Ketika orang tua atau mertua tampak terlalu dalam ikut campur dalam urusan domestik kita, langkah pertama yang harus diambil bukanlah membangun benteng pertahanan atau menciptakan konflik, melainkan menghadapinya dengan pendekatan pengertian yang halus dan santun.
Fondasi awal dari ketenangan ini dimulai dari dalam kamar tidur kita sendiri, yaitu kesepakatan satu suara dengan pasangan. Sebagai tim yang solid, suami dan istri harus memiliki batasan yang jelas mengenai hal-hal prinsipil—seperti keuangan, pola asuh anak, dan keputusan besar rumah tangga—yang menjadi wilayah privasi berdua.
Ketika batasan ini perlu dikomunikasikan ke orang tua, asas penghormatan tetap dijaga dengan menempatkan anak kandung sebagai “tameng” atau penyampai pesan utama.
Pasanganlah yang maju berbicara secara persuasif kepada orang tuanya sendiri, sehingga komunikasi terasa lebih alami, hangat, dan meminimalkan risiko salah paham yang bisa menyudutkan posisi menantu.
Dalam dinamika sehari-hari, kita bisa menerapkan metode penyaringan informasi secara bijak (information diet).

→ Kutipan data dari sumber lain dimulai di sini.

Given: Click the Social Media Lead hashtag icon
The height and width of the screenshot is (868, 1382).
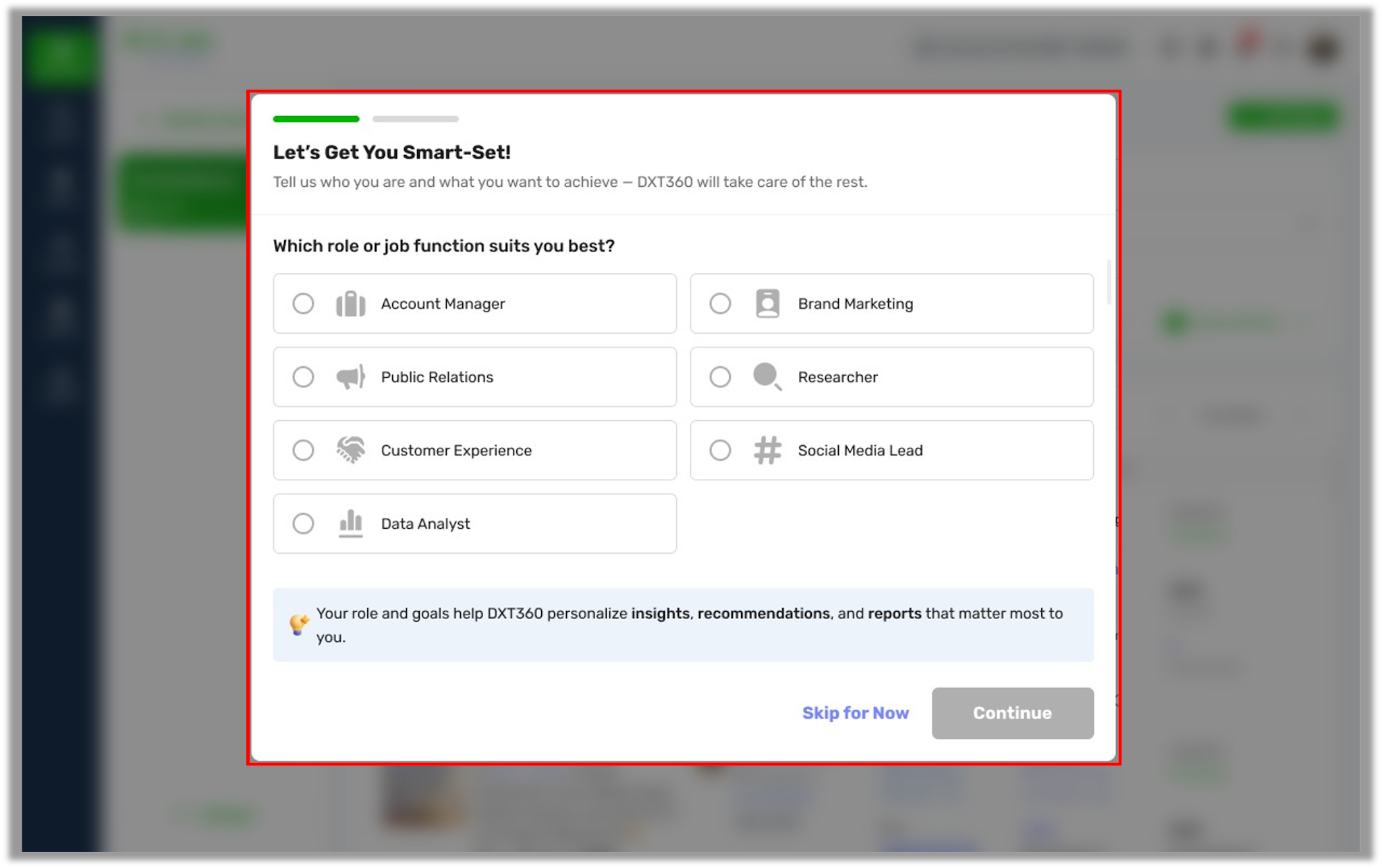Looking at the screenshot, I should tap(767, 450).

Mertua sering kali ikut campur karena mereka mengetahui terlalu banyak detail proses yang sedang kita lalui.
Oleh karena itu, cukup bagikan hasil akhir dari sebuah keputusan atau hal-hal yang bersifat umum. Jika dalam suatu momen mereka tetap memberikan intervensi atau mendiktekan sudut pandangnya, tanggapi dengan kepala dingin dan hati yang lapang.
Dengarkan dengan takzim, hargai niat baiknya, dan validasi dengan kalimat diplomatis seperti, “Terima kasih banyak atas masukannya, Ibu/Bapak. Nanti akan kami pertimbangkan dan diskusikan berdua.”

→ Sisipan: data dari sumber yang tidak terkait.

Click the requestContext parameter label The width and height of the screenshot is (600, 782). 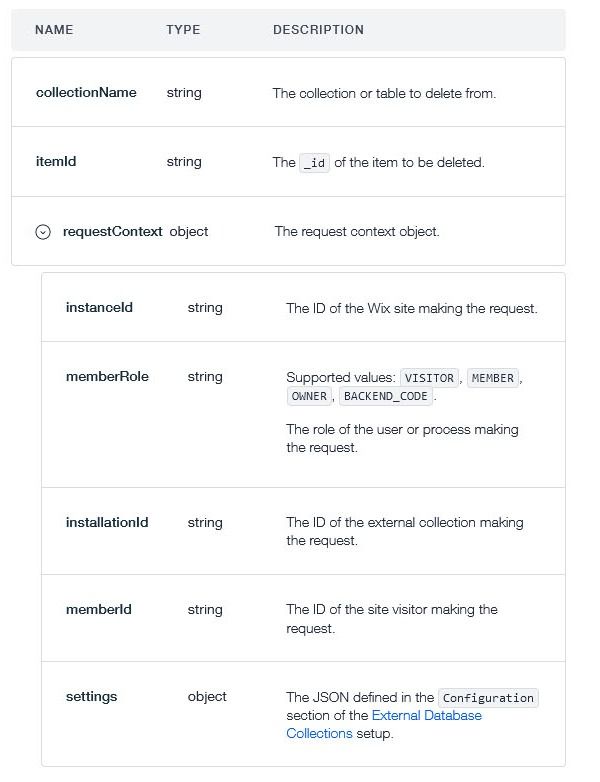[112, 232]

Cara ini menjaga ego dan perasaan orang tua agar tetap dihormati, meski pada eksekusinya kita dan pasangan tetap memegang kendali penuh atas keputusan yang diambil.

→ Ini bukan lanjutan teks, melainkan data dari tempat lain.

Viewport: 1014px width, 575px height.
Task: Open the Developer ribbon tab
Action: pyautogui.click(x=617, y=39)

Terakhir, kita harus cerdas dalam memilih momentum dan memilah masalah. Kita tidak perlu mendebat setiap hal kecil yang tidak sejalan.
Untuk urusan-urusan minor yang tidak menggeser prinsip hidup—seperti pilihan dekorasi, menu makanan, atau hal domestik sederhana lainnya—mengalah dan mengikuti saran mereka adalah bentuk flexibilitas sekaligus sedekah menyenangkan hati orang tua.
Namun, ketika intervensi sudah menyentuh wilayah prinsip dan masa depan keluarga, di situlah kita dan pasangan berdiri kokoh pada komitmen bersama, seraya memberikan penjelasan yang logis, santun, dan penuh pengertian secara halus.
Dengan kombinasi ketegasan yang dibalut kelembutan ini, privasi rumah tangga akan tetap terjaga tanpa sedikit pun mencederai rasa hormat dan bakti kita kepada mertua tercinta.